4. En estos momentos difíciles, en los que los habituales carroñeros harán acto de aparición, y el politiqueo prevalecerá sobre la Política, en estos momentos, decimos, Sindicato Médico de Melilla se ofrece públicamente a la ministra de Sanidad, para arrimar el hombro, e intentar que el nuevo Hospital de Melilla sea el que todos los melillenses nos merecemos y no un fracaso sonado. Para ello, bajo nuestro punto de vista, habría que:

a. Cesar a todos los cargos anteriormente citados, que no merecen el puesto que ocupan y que, lejos de aportar, son un obstáculo para el desarrollo sanitario de Melilla.

b. Crear urgentemente una mesa de diálogo con el Sindicato Médico de Melilla, en la que éste pondrá a disposición del Ministerio a sus profesionales más cualificados, para revertir la situación.
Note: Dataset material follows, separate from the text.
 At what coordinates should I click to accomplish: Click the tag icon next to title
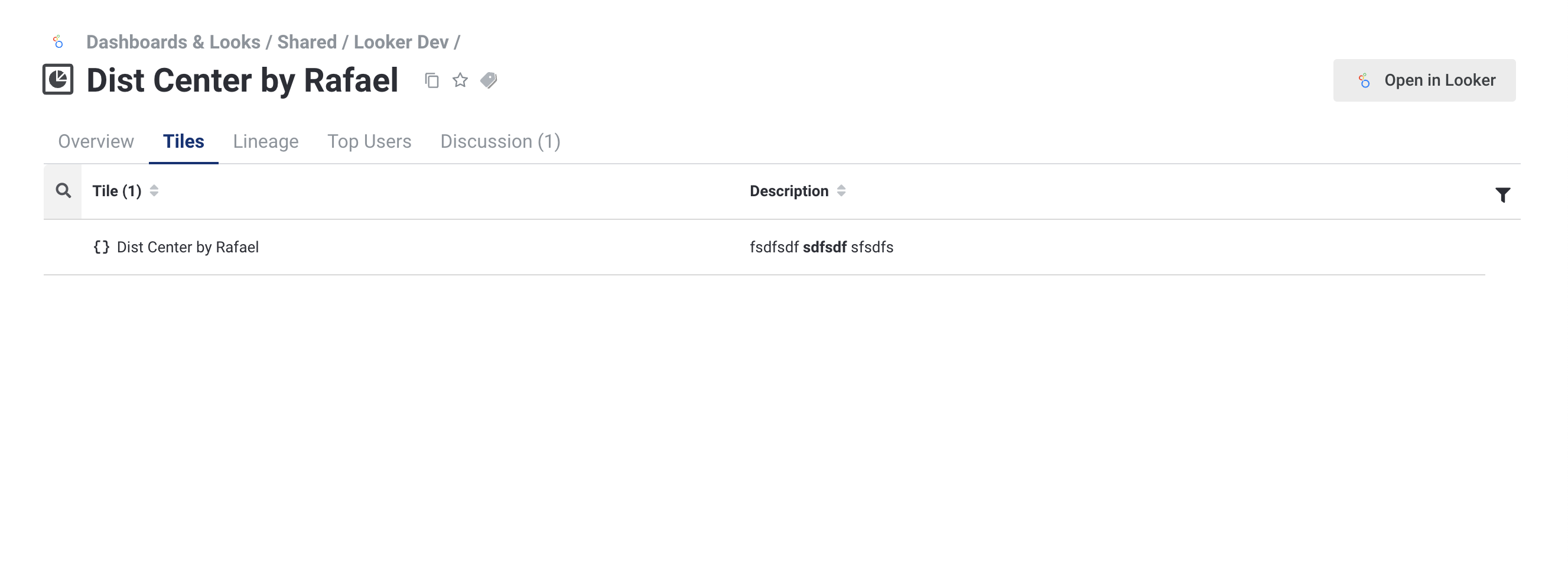point(489,80)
c. Nombrar ejecutivos contrastados y capaces, tanto en Madrid, como en Melilla.

d. Elaborar un código de conducta para los directivos melillenses en el que imperen los criterios de gestión y profesionalidad y se eviten los amiguismos y “compadreos”. Así evitaremos la tónica de los últimos años, donde tan complicado era conseguir una cita con la dirección, tanto para este sindicato, como para muchos facultativos implicados en la mejora de la sanidad de Melilla, pero era tan fácil ver a los directores con determinados profesionales, tanto en su despacho, como fuera de él, algo impropio de una gestión independiente.

La pelota está sobre el tejado de la ministra, justo el día que se celebra el estatuto de nuestra autonomía.

Nuestra lealtad a Melilla y nuestra independencia al ruido político quedan, una vez más, claras y manifiestas.

Ahora, bien, ya no hay tiempo para más errores; de la señora Darias depende el futuro de la sanidad melillense y, por ende, de la propia Melilla.